Features & Solutions

You are interested in

studying the role of protein-protein interactions in metabolic and signaling pathways or in disease states?

screening for inhibitors or stabilizers of protein- protein interactions for drug development and biological studies?

overcoming limitations of FRET-based approaches (requiring comparable and high levels of the two interacting proteins for efficient detection and sophisticated microscopy set-ups for precise quantification) and split fluorescent proteins (suffering from slow and irreversible complementation)?

How can splitfast help you?

splitFAST is composed of two complementary fragments of FAST with minimal affinities for each other. When fused to two interacting proteins, the two complementary fragments fold into a functional splitFAST that binds reversibly ^TFFluorogens, synthetic fluorogenic dyes that are dark in water and fluoresce only when bound to splitFAST, allowing specific detection of protein-protein interactions.

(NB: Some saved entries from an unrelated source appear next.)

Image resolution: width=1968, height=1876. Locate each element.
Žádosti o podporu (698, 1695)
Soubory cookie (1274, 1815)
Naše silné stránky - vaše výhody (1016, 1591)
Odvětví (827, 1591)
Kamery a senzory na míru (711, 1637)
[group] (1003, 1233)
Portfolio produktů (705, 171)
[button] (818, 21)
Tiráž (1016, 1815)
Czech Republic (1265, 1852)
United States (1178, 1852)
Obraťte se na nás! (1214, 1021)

• Deciphering the role and function of protein-protein interactions in various cellular processes and the dissection of complex interaction networks.
• Screening of small molecules or biologicals able to induce the interaction between two proteins or to block the interaction between two proteins for research or therapeutic use.
• Designing biosensors able to report in real-time the presence of an analyte or changes in cell physiology.

Other key features:

• splitFAST allows the observation of protein-protein interactions in various cellular compartments (cytosol, nucleus, plasma membrane).
• spliFAST complementation is rapid and reversible allowing the real-time monitoring of complex formation and dissociation.